Many ART procedures are still manual and subjective.
There is a need for an objective technology that could provide the embryologist with greater ability to characterize the morphology and DNA integrity of sperm cells for ART.
The first goal of QART is to significantly improve the Intra-Cytoplasmic Sperm Injection (ICSI) procedure, where a single sperm is selected and carefully injected into a woman’s egg using a micro-needle.
About one dozen sperm cells per fertilization cycle is required to be selected prior to ICSI.
Due to the fact that sperm cells cannot be stained to detect their quality, as stains are toxic, the embryologist is forced to engage in the intense and laborious task of subjectively and manually selecting sperm cells from a large cell pool.
The embryologist is unable to quantitatively characterize 2D and 3D morphology of the sperm cells and is limited to observing only very coarse abnormalities, such as lack of sperm movement, severely deformed cell head, or tail, resulting in less than 65% fertilization rates and only about a 30% rate of clinical pregnancies .
As such, numerous fertility cycle trials are required until a full term pregnancy is achieved.
This involves very high costs, great emotional distress and further medical attention.

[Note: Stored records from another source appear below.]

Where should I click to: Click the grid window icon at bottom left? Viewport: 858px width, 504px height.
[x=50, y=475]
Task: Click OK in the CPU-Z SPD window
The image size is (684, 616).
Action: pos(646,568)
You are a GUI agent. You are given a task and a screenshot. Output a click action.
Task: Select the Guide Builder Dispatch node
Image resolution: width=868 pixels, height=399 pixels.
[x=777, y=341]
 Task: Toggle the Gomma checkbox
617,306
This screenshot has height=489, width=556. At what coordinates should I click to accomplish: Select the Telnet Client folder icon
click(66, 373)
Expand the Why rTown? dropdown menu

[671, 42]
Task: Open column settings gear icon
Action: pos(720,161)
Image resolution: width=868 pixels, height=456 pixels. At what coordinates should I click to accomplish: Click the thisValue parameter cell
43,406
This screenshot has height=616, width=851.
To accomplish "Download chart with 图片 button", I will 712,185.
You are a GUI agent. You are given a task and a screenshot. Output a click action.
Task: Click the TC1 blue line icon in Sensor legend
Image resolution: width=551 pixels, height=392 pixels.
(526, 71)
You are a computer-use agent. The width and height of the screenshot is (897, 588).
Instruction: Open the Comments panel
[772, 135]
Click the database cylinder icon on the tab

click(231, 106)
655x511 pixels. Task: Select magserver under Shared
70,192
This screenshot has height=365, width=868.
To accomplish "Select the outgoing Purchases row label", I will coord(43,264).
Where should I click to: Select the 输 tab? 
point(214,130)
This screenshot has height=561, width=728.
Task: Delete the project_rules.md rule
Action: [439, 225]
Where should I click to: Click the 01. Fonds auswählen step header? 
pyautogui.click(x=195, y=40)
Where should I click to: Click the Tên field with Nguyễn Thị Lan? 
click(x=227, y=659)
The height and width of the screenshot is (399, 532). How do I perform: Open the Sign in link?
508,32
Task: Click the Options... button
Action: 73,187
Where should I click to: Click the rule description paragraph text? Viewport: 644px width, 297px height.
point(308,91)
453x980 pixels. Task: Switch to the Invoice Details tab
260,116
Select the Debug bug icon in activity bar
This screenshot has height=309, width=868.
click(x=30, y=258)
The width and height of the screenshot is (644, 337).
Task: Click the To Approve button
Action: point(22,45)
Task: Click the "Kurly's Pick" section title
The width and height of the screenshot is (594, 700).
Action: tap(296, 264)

The QART solution is based upon a first-in-class, stain-free, real-time 3D imaging system that provides a quantitative topographic map of the sperm morphology and its inner contents.
The system is a compact, stand-alone bench-top clinical workstation.
It is based upon a built-in quantitative phase interferometric microscopy (IPM) imaging microscopy platform, and has a microfluidics sorting stage, all controlled via a simple personal computer.
Per ICSI cycle, a disposable cartridge, containing the semen specimen, is inserted into the workstation.
A quantitative, objective “grade” per stain-free sperm cell, in real time.
Measuring of sperm cell morphological and physiological parameters, verified with consensus criteria, such as World Health Organization (WHO2010) for stained cells, even though staining is not used.
A possibility for automated analysis and sorting of sperm cells based on the quantitative imaging capabilities provided by the system.
Unique sperm 3D Imaging enables measuring individual sperm cell organelles mass and volume.
Enables gaining insight into DNA fragmentation levels.
A disposable element (micro-fluidics) for cell automatic handling and management.